= Work to do =
From the forum thread about the pumpkin prop build, reproduce the passage between "Mount deer motor" and "during halloween week.", inclusive, word for word.

4 big plastic drink glasses - fit tight into cup holders when upside down
1 Xmas deer motor
1 pvc 1/2 inch to 2 inch adapter
spare pvc, screws, metal brackets, and wood

bottom of table -








knock 1/2 to 2'' adapter into bottom of table - rubber mallet works good for this - you want the 1/2'' side sitting at the top of the table when done.


----------



## thehoghunter (Jul 24, 2007)

Mount deer motor in brackets - add some wood for stability










You will notice the screw are sticking out - wasn't permanent - I try to use my motors at christmas for other props. But those screws also didn't come out even running this during halloween week.


----------



## thehoghunter (Jul 24, 2007)

Next, 4 plastic cups held the lower pumpkins in place. Found the cups at the dollar store.










To hold the top pumpkin on, some spare 1/2'' PVC inserted into the adapter, and an old blank cd or DVD holder slide into the pvc pipe.



















The top pumpkin has to have a hole in the bottom large enough to go over the dvd holder. I put the candle on the pvc pipe 
(using a 3-way pvc connector, and a 90 degree piece - you can probably see it in the video if not here)

= Given information =
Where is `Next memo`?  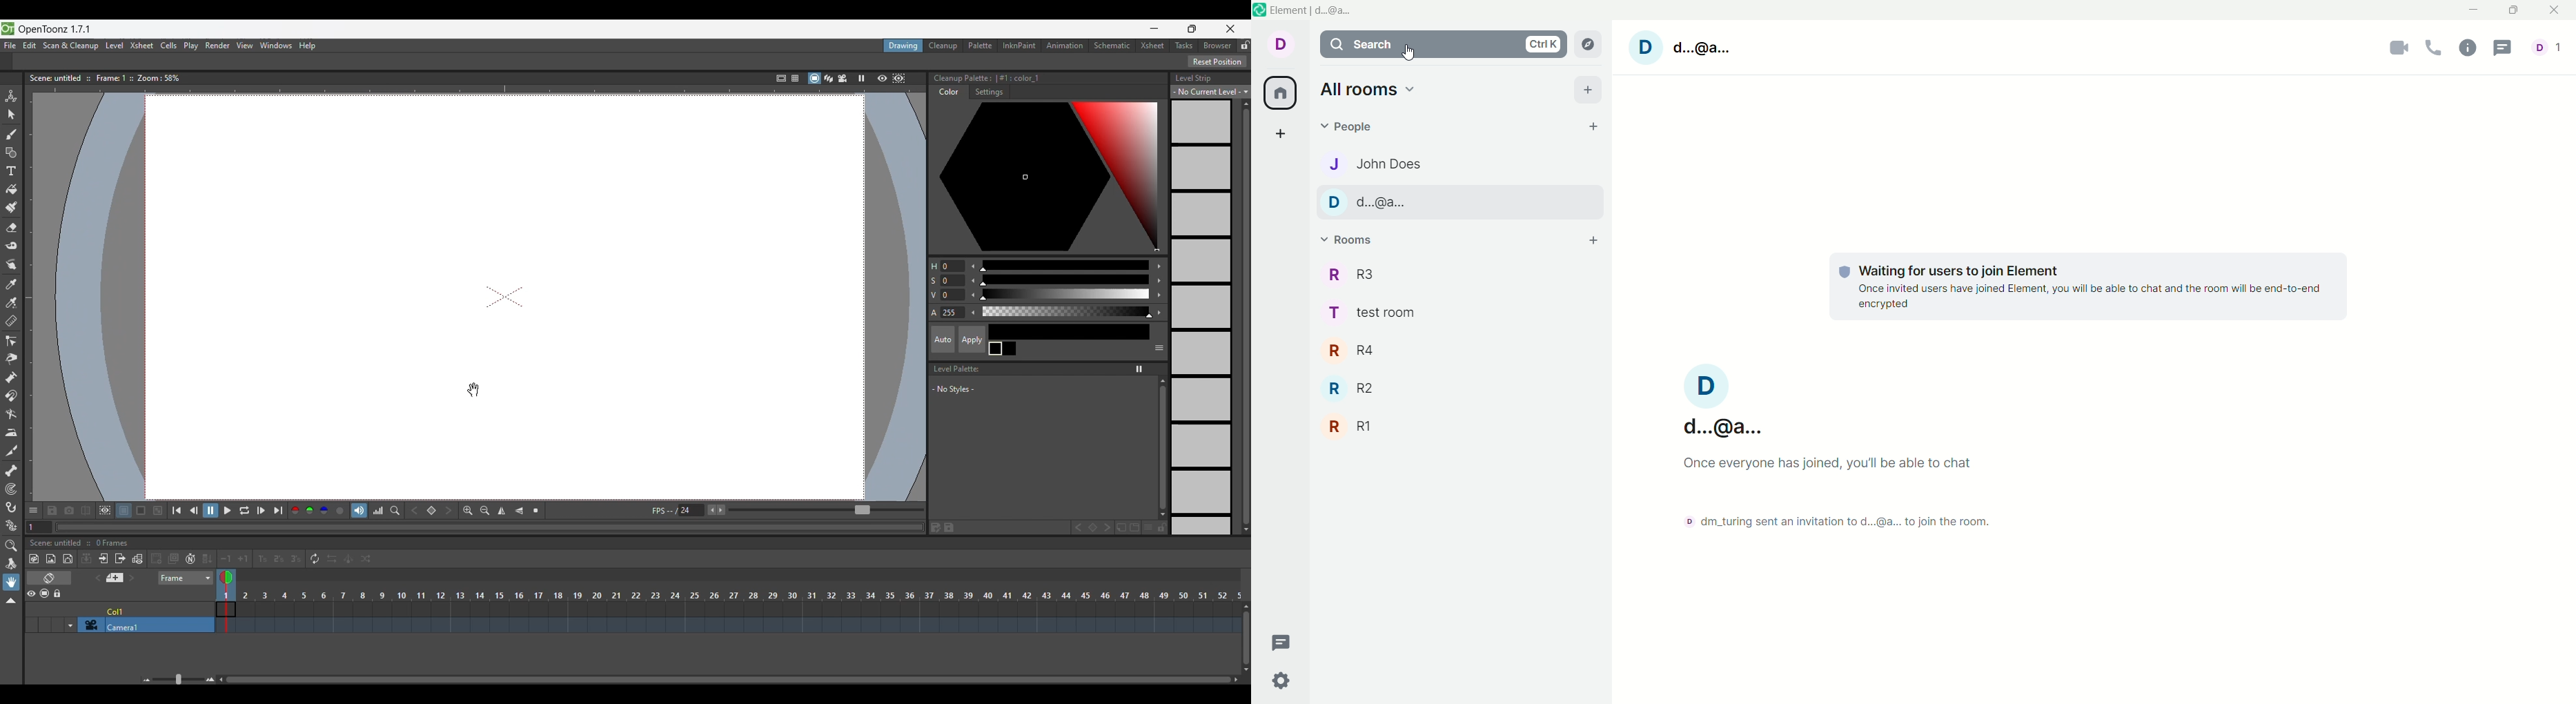 Next memo is located at coordinates (131, 578).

= Exercise answer =
Mount deer motor in brackets - add some wood for stability










You will notice the screw are sticking out - wasn't permanent - I try to use my motors at christmas for other props. But those screws also didn't come out even running this during halloween week.